On Friday 02 May 2008 08:18, Peter Dimov wrote:
What I had in mind is illustrated with the following:
X * px = new X; // px->shared_from_this(); // throws bad_weak_ptr weak_ptr<X> wx = px->weak_from_this(); // OK assert( wx.use_count() == 0 ); // expired shared_ptr<X> sx( px ); assert( wx.use_count() == 1 ); // shares ownership with sx
It's not clear to me that this kind of behavior could be implemented for weak_ptr without changing its specification.
It's compatible with the specification of weak_ptr. use_count() returns the number of shared_ptr instances in the ownership group.
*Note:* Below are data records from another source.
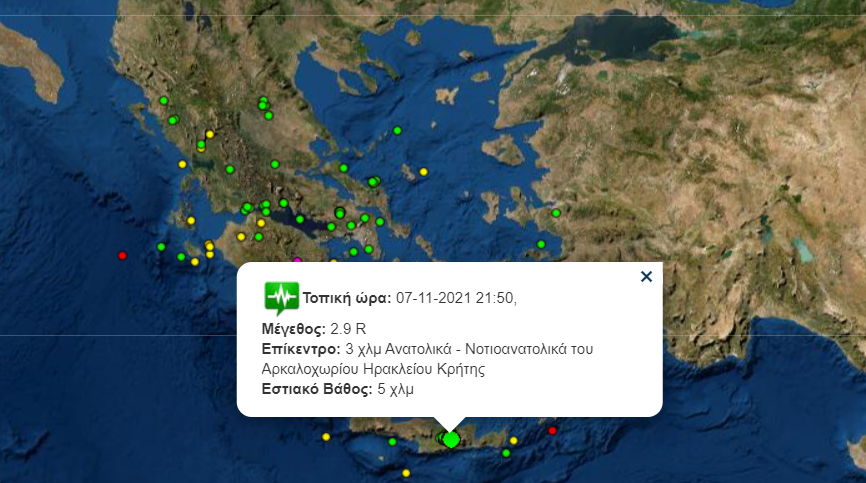This screenshot has width=866, height=483.
Task: Click the small green marker on western Crete
Action: [x=394, y=440]
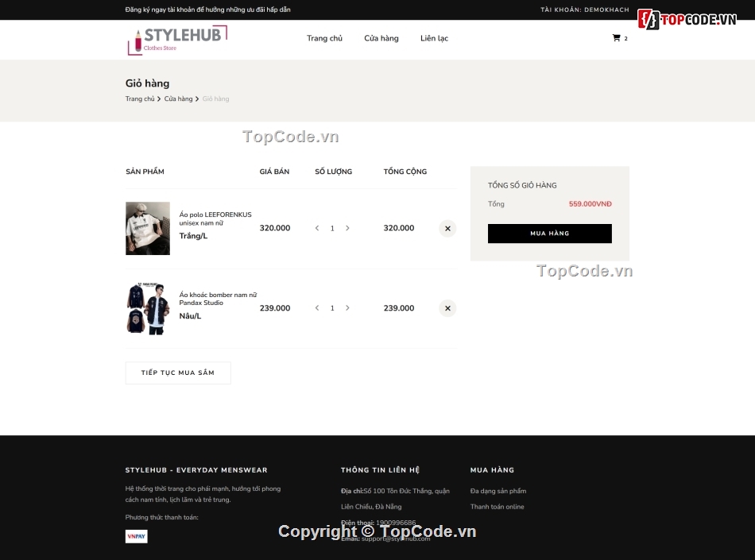Increase quantity of Áo khoác bomber
The height and width of the screenshot is (560, 755).
pos(347,307)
Before the shared_ptr line, this number is zero, after it, it's one, exactly what is reported.
Also, it doesn't allow for distinguishing between "object alive but no shared_ptr owner yet" and "shared_ptr expired or object destructed" cases.
Yes, it doesn't.
For the use case of tracking signal/slot connections, the signal would want to be able to distinguish between the two cases, temporarily blocking the connection in the first, and disconnecting it permanently in the second.
In the first case, the signal should proceed to invoke the slots without the one that is in process of being constructed. I agree that it makes it hard to automatically disconnect the connection when its weak_ptr expires. In theory, you can avoid this by simply not disconnecting automatically.
What does seem to have the right semantics is for weak_from_this() to return something like a shared_ptr<weak_ptr<T> >. Every call would return a shared_ptr that points at the unique weak_ptr which will be assigned the object's owning shared_ptr.
It seems to me that now you have a data race on the weak_ptr target, which would require synchronization. There's a similar data race hidden in the above case as well, but it's not visible to the user (and seems less fequent, although I could be wrong).